Je lui demande à quoi ressemble leur vie sociale. Elle sourit : « au début comme tout bon nouvel expat on ne voulait surtout pas traîner avec des français. Ce qui a été possible car je travaillais avec des locaux ou des expats non français, et David collaborait avec des artistes locaux aussi. Mais au fil du temps, tu as quand même ton background… ta blague des Inconnus ne marche pas avec un non français tu vois ! On s’est donc fait quelques amis français, surtout des couples. C’est drôle mais on a fait une fête pour mes 40 ans et on s’est fait la remarque que tous nos amis sont des couples mixtes. Je pense qu’on s’est reconnu à travers cette identité. On ne la conscientise pas mais on fait partie d’un groupe : le groupe des couples mixtes ».

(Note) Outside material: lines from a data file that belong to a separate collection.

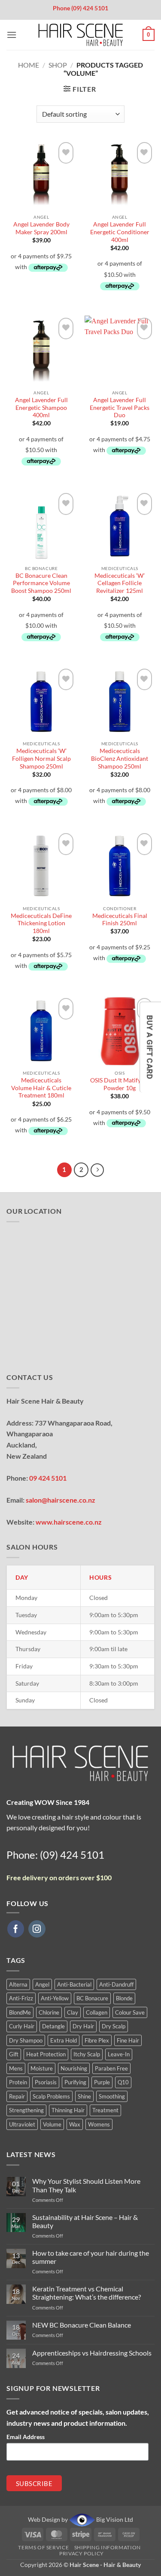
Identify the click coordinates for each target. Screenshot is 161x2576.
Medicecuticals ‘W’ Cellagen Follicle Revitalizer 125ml (119, 583)
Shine (84, 2096)
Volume (52, 2124)
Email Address (25, 2436)
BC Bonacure (92, 1998)
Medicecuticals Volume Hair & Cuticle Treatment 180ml (41, 1088)
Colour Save (130, 2012)
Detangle (53, 2026)
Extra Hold (63, 2040)
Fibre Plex (97, 2040)
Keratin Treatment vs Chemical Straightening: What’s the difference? (86, 2293)
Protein (18, 2082)
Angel (42, 1984)
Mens (16, 2068)
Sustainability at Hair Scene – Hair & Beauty (85, 2221)
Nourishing (74, 2068)
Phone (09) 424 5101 (80, 8)
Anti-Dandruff (116, 1984)
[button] (11, 34)
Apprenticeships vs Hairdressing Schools (92, 2353)
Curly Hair (21, 2026)
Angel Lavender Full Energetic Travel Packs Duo (119, 407)
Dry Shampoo (26, 2040)
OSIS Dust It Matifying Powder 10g (119, 1084)
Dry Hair (83, 2026)
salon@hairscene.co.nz (60, 1500)
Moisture (41, 2068)
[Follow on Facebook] (15, 1928)
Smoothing (112, 2096)
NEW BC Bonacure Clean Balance (81, 2325)
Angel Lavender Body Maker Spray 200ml (41, 228)
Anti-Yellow (55, 1998)
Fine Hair (128, 2040)
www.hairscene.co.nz (69, 1522)
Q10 (123, 2082)
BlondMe (20, 2012)
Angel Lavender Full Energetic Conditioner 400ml (119, 232)
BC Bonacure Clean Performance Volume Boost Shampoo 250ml (41, 583)
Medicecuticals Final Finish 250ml (119, 919)
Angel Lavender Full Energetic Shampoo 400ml (41, 407)
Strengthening (26, 2110)
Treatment (105, 2110)
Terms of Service (43, 2547)
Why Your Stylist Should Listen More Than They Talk (86, 2185)
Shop (58, 65)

Aussi confortable et parfaite que semblerait cette vie, une ombre s’y invite depuis quelques temps : « c’est quand mon père est décédé il y a 5 ans que j’ai commencé à voir les choses autrement. Et avec les enfants maintenant, je réalise que la seule chose qui compte vraiment c’est la famille. En ce moment la question est donc de rentrer ou France… mais c’est un choix difficile… aujourd’hui je suis sur un rocketship dans une boite de la tech qui fonctionne super bien. Je suis identifiée comme un haut potentiel, mais la vie m’amène à réfléchir à changer de trajectoire. Aujourd’hui mon set-up devrait assurer un super avenir à mes enfants…

J’ai ce poids sur mes épaules car à la fin, si on rentre en France et que tout foire, ça sera d’abord ma responsabilité.

On aimerait rentrer sur Bordeaux, ou j’ai passé une grande partie de mes vacances d’été et mes études supérieures. Je suis en train de discuter avec ma boîte pour travailler avec le bureau parisien. David continuerait à faire sa musique ce qui pourrait lui apporter de beaux projets. Et on mettrait les enfants à l’école internationale pour qu’ils ne perdent pas l’anglais. »

Pour finir je lui demande qu’est ce qui a fait qu’elle se soit sentie aussi bien à Singapour toutes ces années ?

« Singapour ça me ressemble, c’est en phase avec ce en quoi je crois. C’est un subtil mix de super pro, super moderne, on avance vite, et à la fois il y a beaucoup de nuances …une culture, un rapport à l’autre, aux anciens, une dynamique interpersonnelle très particulière. C’est de perdre ça d’ailleurs, qui me fait peur à l’idée de partir, et retrouver des choses en France que je n’aime pas … comme par exemple le rapport à la réussite vécu comme quelque chose de suspect, le manque d’ouverture d’esprit, l’arrogance, les comportements de petit chef ou encore l’état d’esprit des gens qui ne supportent pas de voir les autres grandir».